Like Ives's other compositions that honor the European and American inheritances, the Second Symphony makes no complete quotation of popular American tunes, but tunes such as "Camptown Races", "Bringing In the Sheaves", "Long, Long Ago", "Turkey in the Straw" and "America the Beautiful", are alluded to and reshaped into original themes. The sole exception is "Columbia, the Gem of the Ocean", whose verse is heard complete and almost unaltered at the climax of the fifth movement as a counterpoint to Ives's original first theme. There are also a number of references to works from the Western canon of music, notably the first movement of Beethoven’s Symphony No. 5 (some rather subdued compared with the original) and a rescoring of part of Brahms’ Symphony No. 1, as well as a passage (in the first and last movements) from the F minor three-part invention of Johann Sebastian Bach. Ives also quotes the so-called Longing for Death motif from Wagner's opera Tristan und Isolde.

Bernstein's premiere and subsequent interpretations were later widely criticized for taking liberties with the score. The score used in 1951 contained about a thousand errors, but in addition Bernstein made a substantial cut to the finale, ignored some of Ives's tempo indications, changed instrumentation, and prolonged the terminating "Bronx cheer" discord from an eighth note to more than a half note. Many conductors and audiences, influenced by Bernstein's example, have considered the last of these practices one of the trademarks of the piece. In 2000, the Charles Ives Society prepared an official critical edition of the score and authorized a recording by Kenneth Schermerhorn and the Nashville Symphony Orchestra to adhere more closely to Ives's intentions.

==Recordings==
Although the world premiere performance was later issued on CD, the first studio recording was made by F. Charles Adler with the Vienna Philharmonia Orchestra in February 1953. Leonard Bernstein and the New York Philharmonic recorded the work in stereo and mono versions for Columbia Records on October 6, 1958. Eugene Ormandy and the Philadelphia Orchestra recorded the symphony for RCA Victor on February 7, 1973, in a multi-channel version later issued on CD with Dolby Surround Sound encoding.
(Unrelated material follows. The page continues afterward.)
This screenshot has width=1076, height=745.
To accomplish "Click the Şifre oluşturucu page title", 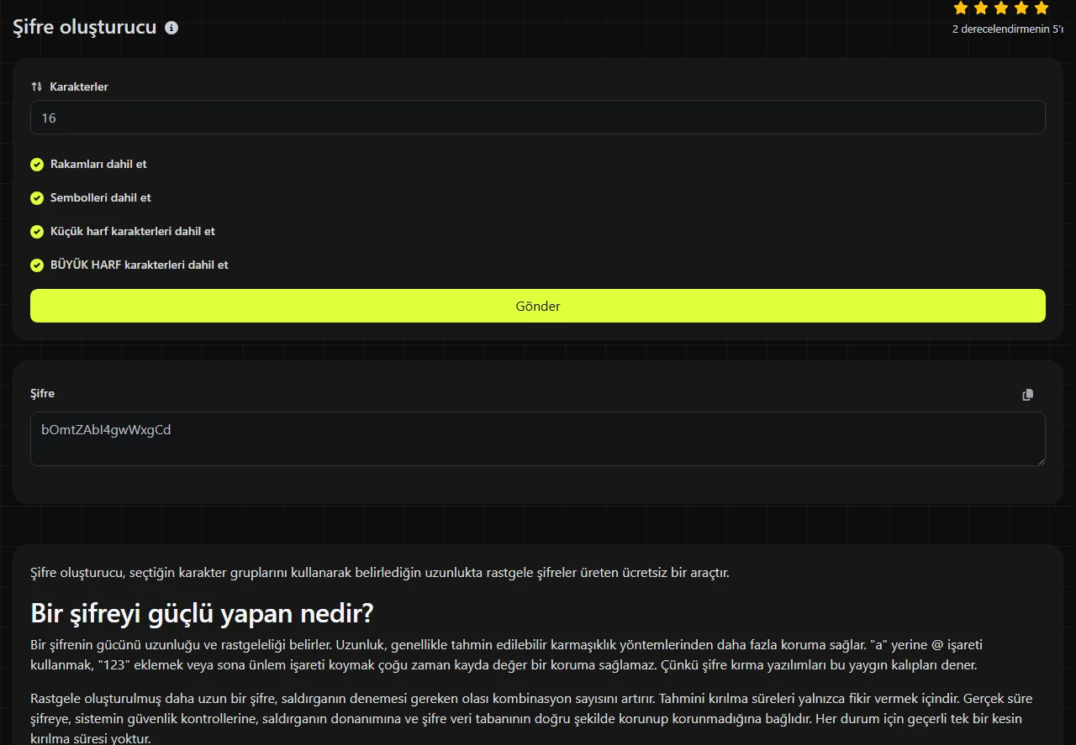I will (85, 27).
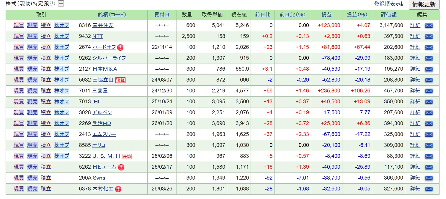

Bernard Herrmann, another long-time champion of Ives's music, recorded the work with the London Symphony Orchestra in Decca/London's 'Phase 4 Stereo' on January 4, 1972. He had given the UK premiere of Ives's 2nd Symphony in a BBC radio broadcast with the same orchestra on April 25, 1956, a historic performance that has now been released on CD by Pristine Audio. Also of note is the 1998 recording Stephen Somary conducted with the Nürnberg Symphony Orchestra, released by Claves Records.